As noted, the system architecture of the original toasters was limited to 4MB full stop because of the wasteful peripheral decoding scheme. The Portable and PB100 and those systems are far cleaner, with all the peripherals crammed into the top 1MB instead, so we know that for your Mac Clone you want to start with the Portable ROM and memory layout. For the prototype, get yourself a *big* protoboard, salvage the SWIM, SCC, 5380, and VIA chips from a late-model SE and start wiring. You should be able to use at least parts of the information reverse-engineered from the various attempts to run a Mac in an FPGA for certain details of the glue logic you'll be putting together. The "video card" in the Portable is actually simpler than the main-memory-stealing unit in the Plus: looks like it's just a simple 32k dedicated framebuffer so you don't need to worry about access contention for main RAM. For that, use a 16MB or bigger 72 pin SIMM: you'll only be using 9MB of it directly but the memory map for the Portable/P100 has a large gap between the top of ROM and the peripheral space. By adding a simple paging unit you could map what's left over into a window in that area and use it for a RAMdisk.

(After writing your own driver, of course. You'll be writing lots of drivers. And probably stripping stuff out of the Portable ROM that you don't need, like the stuff that talks to the Power Manager IC...)

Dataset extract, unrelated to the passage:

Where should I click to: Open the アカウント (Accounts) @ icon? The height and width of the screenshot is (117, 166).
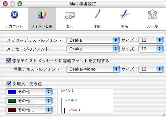(x=14, y=15)
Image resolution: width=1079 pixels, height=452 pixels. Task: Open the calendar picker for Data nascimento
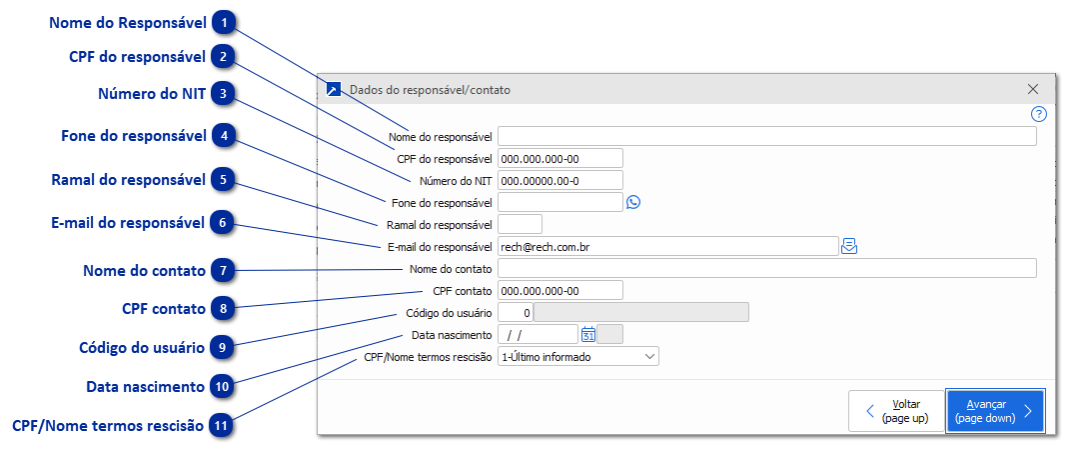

For your goal of a bigger monitor, let's think about the video card issue. The Mac OS actually has a pretty simple system for dealing with linear framebuffers, and well-behaved programs *should* make an OS call to find out where the FB is and how large it is. The PB100 memory map chops out 64k for video but only populates it with 32k, just enough for its 640x400 screen. If you want more than that *in principle* it should be possible to map a larger linear framebuffer somewhere, adjust the pointers in the OS, and go. The 64k window of the original machine limits you to at-best something in the ballpark of 800x600 mono so... pick a secondary frame buffer location somewhere out of the reserved ROM area, the same place you're putting your paged memory. 128k of VRAM will give you enough for 1152x870, the resolution of the Apple Two-Page display at single-bit depth. (Although, heck, 256k could give a full HD 1920x1080 single-bit workspace. There's about 4MB of reserved space so no problem, go for the gold! ... Although you'd better double check what the bounds of that "here is my framebuffer" structure are in the mono Macs.)

Color, on the other hand, is an exercise for the reader. The "color" support in monochrome Quickdraw was there so the Mac could handle generating spot color on an Apple Imagewriter equipped with the 7 color ribbon. The color SCSIgraph leverages that support, but the device only worked on programs that used "well-behaved" Quickdraw calls and it's not true "3 bit color". So far as I know the 68000 machines have no mechanism for directly comprehending a color framebuffer the way they do a monochrome one, and if that's the case assuming you map a multi-bit framebuffer into the reserved space somewhere you'll have to write a driver that does what the SCSIgraph does; IE, grabs Quickdraw commands that reference color, sort and shuffle, and cram into the appropriate memory space. And further worth noting: a "grayscale monitor" is really going to be alien to a mono machine. The colors supported by Quickdraw are specifically named "Red", "Blue", "Yellow", etc, and no way is it an RGB/chroma-luma mapping . If you want software to run in greyscale and dither/shade properly as if it's *real* greyscale you'll probably at the very least be writing a *really* odd driver, if not the whole program. Personally I'd suggest pitching grayscale. It just complicates the video circuitry and DAC you'll be building from scratch already.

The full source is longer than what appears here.